Readers may be interested to know how these judges have voted in respect of other sexual orientation related complaints that they have heard.
In fact, both judges, members of the Fourth Section of the Court, have only voted, as far as I can tell, on the merits of one other sexual orientation related complaint each.
Judge De Gaetno joined the Court as the judge for Malta in 2010. Other than his partly dissenting vote in Eweida and Others v the United Kingdom, he also voted against the majority decision in X. and Others v Austria that has recently been discussed on this blog.

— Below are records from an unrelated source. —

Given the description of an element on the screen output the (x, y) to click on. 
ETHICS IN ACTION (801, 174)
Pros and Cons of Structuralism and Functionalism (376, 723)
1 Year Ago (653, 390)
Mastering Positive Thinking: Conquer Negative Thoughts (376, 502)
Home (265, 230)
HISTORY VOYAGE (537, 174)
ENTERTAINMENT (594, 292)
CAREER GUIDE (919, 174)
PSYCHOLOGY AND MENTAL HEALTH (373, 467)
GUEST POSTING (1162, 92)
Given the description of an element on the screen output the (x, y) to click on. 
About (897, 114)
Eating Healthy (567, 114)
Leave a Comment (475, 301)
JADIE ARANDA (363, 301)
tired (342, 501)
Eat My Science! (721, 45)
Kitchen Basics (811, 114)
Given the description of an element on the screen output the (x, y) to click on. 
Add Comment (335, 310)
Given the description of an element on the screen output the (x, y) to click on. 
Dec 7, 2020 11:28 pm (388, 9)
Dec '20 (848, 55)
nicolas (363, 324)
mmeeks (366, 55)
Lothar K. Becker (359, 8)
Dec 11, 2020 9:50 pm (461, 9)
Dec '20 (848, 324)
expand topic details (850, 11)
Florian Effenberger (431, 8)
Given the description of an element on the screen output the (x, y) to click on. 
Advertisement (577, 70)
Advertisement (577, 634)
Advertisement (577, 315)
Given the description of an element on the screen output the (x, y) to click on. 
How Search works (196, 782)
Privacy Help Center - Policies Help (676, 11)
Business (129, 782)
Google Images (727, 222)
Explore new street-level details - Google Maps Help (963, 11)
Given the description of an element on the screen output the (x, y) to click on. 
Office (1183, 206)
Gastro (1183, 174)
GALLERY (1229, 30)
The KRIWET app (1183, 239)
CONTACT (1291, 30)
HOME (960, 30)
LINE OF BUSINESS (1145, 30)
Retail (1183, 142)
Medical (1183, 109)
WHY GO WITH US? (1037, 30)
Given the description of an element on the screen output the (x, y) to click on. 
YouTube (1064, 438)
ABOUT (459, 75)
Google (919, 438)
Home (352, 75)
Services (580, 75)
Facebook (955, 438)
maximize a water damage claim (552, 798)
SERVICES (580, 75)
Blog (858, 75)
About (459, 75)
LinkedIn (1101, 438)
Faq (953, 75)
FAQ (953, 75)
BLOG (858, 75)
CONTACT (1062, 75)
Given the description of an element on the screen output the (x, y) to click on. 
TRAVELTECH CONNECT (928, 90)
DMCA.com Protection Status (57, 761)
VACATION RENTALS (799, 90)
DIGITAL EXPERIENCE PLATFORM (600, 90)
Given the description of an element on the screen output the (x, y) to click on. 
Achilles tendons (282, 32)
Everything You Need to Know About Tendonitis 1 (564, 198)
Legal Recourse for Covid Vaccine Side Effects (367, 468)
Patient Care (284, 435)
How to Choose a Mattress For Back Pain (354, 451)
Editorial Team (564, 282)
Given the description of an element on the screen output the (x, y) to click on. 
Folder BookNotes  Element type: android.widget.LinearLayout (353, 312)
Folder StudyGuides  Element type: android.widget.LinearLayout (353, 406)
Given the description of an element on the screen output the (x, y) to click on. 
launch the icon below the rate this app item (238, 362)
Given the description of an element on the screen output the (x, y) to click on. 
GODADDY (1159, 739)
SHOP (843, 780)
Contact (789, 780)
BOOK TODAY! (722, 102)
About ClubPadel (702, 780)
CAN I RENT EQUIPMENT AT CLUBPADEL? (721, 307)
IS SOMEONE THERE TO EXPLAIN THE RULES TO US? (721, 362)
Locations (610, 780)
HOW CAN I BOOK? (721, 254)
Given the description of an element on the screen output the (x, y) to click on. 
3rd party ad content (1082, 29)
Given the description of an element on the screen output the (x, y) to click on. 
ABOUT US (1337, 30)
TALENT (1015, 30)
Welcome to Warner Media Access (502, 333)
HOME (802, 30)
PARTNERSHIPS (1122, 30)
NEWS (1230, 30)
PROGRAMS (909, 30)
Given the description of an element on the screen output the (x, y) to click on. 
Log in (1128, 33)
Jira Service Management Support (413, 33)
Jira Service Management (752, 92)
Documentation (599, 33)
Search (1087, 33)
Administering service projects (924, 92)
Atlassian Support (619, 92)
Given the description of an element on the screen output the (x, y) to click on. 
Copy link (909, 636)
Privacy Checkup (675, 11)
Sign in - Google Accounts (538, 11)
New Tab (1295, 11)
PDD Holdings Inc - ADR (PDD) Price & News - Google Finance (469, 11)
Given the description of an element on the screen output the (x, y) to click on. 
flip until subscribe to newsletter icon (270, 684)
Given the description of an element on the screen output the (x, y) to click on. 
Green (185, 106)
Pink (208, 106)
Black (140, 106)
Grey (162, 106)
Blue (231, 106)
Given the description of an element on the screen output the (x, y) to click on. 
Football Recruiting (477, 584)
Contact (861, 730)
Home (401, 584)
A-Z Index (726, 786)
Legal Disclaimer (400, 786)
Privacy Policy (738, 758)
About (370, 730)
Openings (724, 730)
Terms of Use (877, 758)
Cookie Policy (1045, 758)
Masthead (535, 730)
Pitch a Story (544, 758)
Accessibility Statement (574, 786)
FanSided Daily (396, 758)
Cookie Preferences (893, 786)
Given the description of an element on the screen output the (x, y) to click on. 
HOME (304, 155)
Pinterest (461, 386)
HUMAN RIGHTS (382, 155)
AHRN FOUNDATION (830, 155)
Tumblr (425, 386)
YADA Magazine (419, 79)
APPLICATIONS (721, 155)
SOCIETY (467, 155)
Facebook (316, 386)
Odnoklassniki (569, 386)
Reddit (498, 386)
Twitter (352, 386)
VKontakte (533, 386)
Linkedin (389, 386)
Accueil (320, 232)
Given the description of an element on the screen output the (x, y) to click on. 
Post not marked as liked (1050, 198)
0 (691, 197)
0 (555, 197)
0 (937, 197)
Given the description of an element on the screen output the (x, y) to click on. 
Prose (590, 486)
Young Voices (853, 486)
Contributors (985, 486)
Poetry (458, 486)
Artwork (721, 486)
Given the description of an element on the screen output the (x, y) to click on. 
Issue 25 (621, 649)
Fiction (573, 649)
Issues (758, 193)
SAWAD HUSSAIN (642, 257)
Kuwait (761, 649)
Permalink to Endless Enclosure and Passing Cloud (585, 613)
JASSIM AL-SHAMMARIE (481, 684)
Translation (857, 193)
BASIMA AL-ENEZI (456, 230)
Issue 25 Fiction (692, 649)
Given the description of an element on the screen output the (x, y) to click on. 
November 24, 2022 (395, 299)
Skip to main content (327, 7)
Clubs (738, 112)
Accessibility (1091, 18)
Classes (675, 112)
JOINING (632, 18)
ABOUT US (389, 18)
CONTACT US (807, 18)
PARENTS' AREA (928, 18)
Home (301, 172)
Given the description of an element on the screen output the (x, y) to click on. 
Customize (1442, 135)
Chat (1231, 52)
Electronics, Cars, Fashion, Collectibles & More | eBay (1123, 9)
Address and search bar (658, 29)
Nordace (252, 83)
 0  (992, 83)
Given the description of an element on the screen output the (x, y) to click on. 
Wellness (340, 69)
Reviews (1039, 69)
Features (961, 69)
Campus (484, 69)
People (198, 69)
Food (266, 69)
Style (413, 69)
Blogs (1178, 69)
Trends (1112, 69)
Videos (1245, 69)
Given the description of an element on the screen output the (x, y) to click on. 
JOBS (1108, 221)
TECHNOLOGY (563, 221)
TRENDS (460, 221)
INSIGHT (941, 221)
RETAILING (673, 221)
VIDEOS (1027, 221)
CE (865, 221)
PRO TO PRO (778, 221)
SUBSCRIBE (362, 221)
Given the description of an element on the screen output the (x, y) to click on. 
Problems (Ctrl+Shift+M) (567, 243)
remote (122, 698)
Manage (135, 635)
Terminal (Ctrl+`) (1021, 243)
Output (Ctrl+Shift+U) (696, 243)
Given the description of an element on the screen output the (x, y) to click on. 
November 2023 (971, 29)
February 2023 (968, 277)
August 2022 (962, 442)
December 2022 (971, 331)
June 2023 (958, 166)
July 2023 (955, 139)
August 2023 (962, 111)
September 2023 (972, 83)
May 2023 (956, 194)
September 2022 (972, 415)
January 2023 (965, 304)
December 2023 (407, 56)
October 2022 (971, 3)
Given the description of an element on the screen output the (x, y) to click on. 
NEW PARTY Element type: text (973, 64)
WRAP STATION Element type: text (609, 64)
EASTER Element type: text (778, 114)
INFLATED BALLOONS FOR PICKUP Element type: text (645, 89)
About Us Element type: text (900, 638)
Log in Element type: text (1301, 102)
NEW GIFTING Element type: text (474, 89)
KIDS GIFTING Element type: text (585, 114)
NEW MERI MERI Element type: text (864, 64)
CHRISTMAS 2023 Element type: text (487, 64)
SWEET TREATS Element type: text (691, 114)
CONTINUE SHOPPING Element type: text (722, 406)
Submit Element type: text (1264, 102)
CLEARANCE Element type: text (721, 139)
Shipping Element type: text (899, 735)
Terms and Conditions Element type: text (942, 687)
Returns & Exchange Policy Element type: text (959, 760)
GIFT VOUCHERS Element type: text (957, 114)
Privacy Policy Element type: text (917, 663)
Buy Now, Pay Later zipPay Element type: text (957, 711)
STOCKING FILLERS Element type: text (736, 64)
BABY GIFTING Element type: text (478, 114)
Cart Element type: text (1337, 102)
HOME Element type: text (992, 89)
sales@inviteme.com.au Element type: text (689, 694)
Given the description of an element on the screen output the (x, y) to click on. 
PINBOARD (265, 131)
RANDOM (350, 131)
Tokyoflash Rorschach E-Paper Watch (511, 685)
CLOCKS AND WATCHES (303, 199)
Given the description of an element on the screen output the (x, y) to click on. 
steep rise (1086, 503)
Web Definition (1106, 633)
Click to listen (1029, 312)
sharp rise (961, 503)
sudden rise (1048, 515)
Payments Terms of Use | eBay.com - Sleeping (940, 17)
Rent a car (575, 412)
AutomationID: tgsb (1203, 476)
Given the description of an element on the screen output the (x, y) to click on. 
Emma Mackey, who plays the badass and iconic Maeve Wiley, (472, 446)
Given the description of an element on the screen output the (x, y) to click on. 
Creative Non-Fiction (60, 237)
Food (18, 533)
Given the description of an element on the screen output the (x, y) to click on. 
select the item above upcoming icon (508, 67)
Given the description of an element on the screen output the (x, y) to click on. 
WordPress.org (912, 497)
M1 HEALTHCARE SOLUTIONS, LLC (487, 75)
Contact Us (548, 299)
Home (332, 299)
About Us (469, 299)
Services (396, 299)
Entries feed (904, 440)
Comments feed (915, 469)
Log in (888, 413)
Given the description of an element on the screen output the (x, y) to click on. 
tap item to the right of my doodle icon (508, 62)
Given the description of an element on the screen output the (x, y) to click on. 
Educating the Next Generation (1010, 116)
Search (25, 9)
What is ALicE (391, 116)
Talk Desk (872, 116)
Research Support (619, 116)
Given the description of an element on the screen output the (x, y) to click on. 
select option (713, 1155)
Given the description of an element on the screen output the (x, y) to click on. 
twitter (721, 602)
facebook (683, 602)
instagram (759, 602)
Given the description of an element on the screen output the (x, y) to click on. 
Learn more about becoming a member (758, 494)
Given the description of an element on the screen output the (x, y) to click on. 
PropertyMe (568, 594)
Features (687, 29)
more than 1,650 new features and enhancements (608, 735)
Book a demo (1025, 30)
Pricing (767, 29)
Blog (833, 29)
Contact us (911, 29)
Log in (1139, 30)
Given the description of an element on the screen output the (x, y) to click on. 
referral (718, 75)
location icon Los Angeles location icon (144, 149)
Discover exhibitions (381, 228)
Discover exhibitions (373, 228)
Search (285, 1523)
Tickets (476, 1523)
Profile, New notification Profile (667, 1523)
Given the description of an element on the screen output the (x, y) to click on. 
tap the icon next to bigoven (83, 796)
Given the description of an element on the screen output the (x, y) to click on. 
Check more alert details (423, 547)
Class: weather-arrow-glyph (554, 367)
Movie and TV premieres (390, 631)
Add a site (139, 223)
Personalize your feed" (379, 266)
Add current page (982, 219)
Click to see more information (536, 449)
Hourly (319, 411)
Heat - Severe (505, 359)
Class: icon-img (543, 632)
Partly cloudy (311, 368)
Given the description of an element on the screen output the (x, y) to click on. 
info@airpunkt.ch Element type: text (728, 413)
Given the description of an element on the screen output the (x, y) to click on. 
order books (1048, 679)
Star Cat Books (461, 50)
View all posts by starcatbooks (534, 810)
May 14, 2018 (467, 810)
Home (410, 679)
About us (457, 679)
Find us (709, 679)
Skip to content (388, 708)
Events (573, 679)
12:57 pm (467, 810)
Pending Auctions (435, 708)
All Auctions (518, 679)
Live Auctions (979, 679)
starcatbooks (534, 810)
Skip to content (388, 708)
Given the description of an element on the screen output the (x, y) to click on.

Judge De Gaetno has therefore twice voted in the negative in respect of human rights relating to sexual orientation.
Judge Vučinić joined the Court as the judge for Montenegro in 2008. Other than his partly dissenting vote in Eweida and Others v the United Kingdom, he filed an interesting concurring opinion in J.M. v the United Kingdom in which the Fourth Section unanimously upheld a complaint about discrimination on the grounds of sexual orientation in the payment of child maintenance. In the judgment the majority refused to consider the complaint under the 'family' life limb of Article 8, even though the judgment was given after the Court had recognised same-sex couples as constituting a family for the purposes of Article 8 in Schalk and Kopf v. Austria and P.B. and J.S. v. Austria. Judge Vučinić, joined by two colleagues, went to some lengths to argue that same-sex couples should be considered to constitute a family for the purposes of Article 8:
'J.M. offered a good opportunity to contribute to the emerging change in our case-law. Regrettably, the majority chose to avoid taking a clear position. In paragraph 50 the Court observes that the case is related to situations that took place in 2001-2002 and 2006. The Court confirms that “the consensus among European States in favour of assimilating same-sex relationships to heterosexual relationship has undoubtedly strengthened since it examined the issue in 2001 in the Mata Estevez decision”. However, the Court did not find it necessary to “decide whether the facts of the case, which are virtually contemporaneous with those of Mata Estevez case itself, also fall within the ambit of Article 8 in its family life aspect”. Judicial self-restraint is often a virtue, but not in cases in which courts should admit their own mistakes. It cannot be excluded that the Court was wrong already in Mata Estevez. In any case, we should not have refrained from unequivocal confirmation that today, in 2010, the notion of family life can no longer be restricted to heterosexual couples alone.'
It will be interesting to follow the decisions of these two judges in the future.